§ Prompt: Keep every line in which "agent" occurs and drop the rest of the data.

(Given entries)

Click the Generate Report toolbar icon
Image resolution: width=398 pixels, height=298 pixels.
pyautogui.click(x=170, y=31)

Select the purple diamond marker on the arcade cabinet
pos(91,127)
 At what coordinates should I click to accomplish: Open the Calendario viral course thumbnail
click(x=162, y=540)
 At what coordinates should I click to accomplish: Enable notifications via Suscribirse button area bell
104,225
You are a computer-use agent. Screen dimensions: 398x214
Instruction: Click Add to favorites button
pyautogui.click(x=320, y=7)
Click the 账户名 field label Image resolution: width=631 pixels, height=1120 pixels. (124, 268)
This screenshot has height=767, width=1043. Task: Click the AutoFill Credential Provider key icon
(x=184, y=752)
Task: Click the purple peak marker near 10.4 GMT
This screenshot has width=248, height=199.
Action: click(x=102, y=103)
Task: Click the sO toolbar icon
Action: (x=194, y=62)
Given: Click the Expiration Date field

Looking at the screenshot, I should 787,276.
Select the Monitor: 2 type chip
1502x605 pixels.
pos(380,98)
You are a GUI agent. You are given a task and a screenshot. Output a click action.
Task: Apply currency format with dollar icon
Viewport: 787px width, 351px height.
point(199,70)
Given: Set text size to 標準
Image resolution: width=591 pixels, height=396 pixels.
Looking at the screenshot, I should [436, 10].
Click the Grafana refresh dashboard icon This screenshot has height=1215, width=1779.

(End Given entries)

§ Response area:
You are a computer-use agent. Screen dimensions: 398x214
You are a GUI agent. You are given a task and a screenshot. Output a click action.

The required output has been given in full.